How to balance a complex chemical equation?
I've always struggled in terms of knowing where to start when balancing long equations, eg:
As2O3 + Zn +HNO3 --> ASH3 + ZN(NO3)2 + H20
I always tend to leave singular elements last because theyre easiest to balance (eg Zinc in this case) but where do I start for the others?
As2O3 + Zn +HNO3 --> ASH3 + ZN(NO3)2 + H20
I always tend to leave singular elements last because theyre easiest to balance (eg Zinc in this case) but where do I start for the others?
Reply 1
Original post by usernihilnomen
I've always struggled in terms of knowing where to start when balancing long equations, eg:
As2O3 + Zn +HNO3 --> ASH3 + ZN(NO3)2 + H20
I always tend to leave singular elements last because theyre easiest to balance (eg Zinc in this case) but where do I start for the others?
As2O3 + Zn +HNO3 --> ASH3 + ZN(NO3)2 + H20
I always tend to leave singular elements last because theyre easiest to balance (eg Zinc in this case) but where do I start for the others?
Stepwise approach is the most effective method to balance equation redox. Let us work through your example together:
Unbalanced Equation:
As2O3 + Zn + HNO3 ==> AsH3 + Zn(NO3)2 + H2O
a) Identify Redox Pairs
In this reaction:
As is reduced (from +3 in As2O3 to -3 in AsH3)
Zn is oxidized (from 0 to +2 in Zn(NO3)2)
....................
### REQUIREMENTS
a. From the forum thread on balancing chemical equations, reproduce the passage from "Stepwise approach is" to "-3 in AsH3)" word for word.
b. Answer these questions from the forum thread on balancing chemical equations:
(i) Which elements does the original poster usually leave until last, and why?
(ii) What does the reply call the most effective method for balancing a redox equation?
(iii) What oxidation states does the reply give for As before and after it is reduced?

### DATA
....................
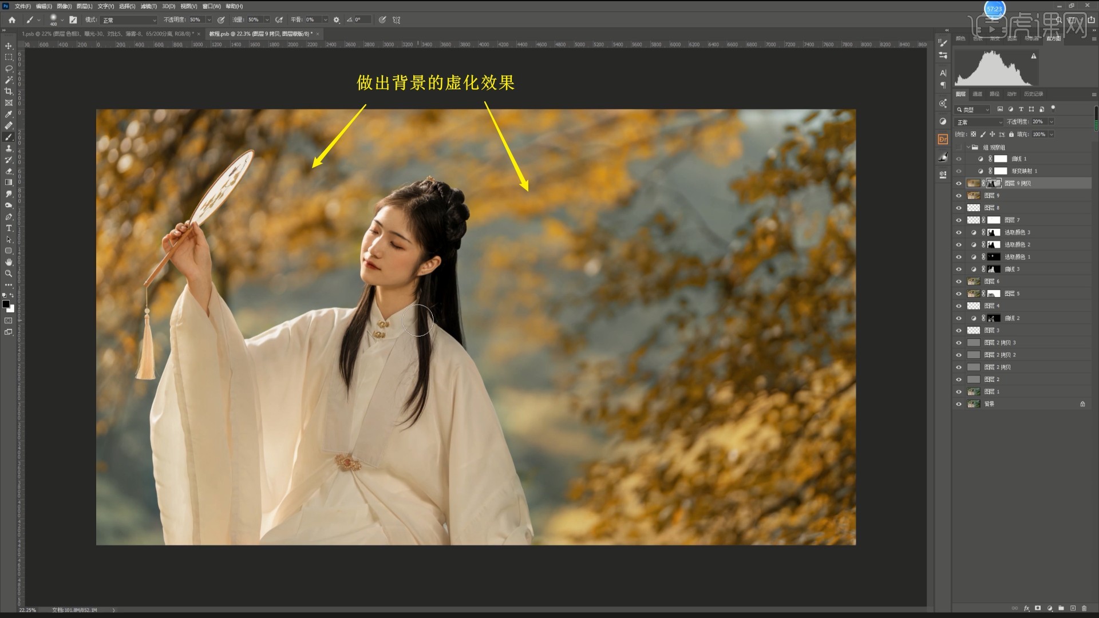1099x618 pixels.
Task: Click the lock all layers icon
Action: [1011, 134]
....................
### SOLUTIONS BELOW
a.
Stepwise approach is the most effective method to balance equation redox. Let us work through your example together:
Unbalanced Equation:
As2O3 + Zn + HNO3 ==> AsH3 + Zn(NO3)2 + H2O
a) Identify Redox Pairs
In this reaction:
As is reduced (from +3 in As2O3 to -3 in AsH3)

b.
(i) Singular elements, such as zinc in the example, because they are the easiest to balance.
(ii) A stepwise approach.
(iii) +3 in As2O3 and -3 in AsH3.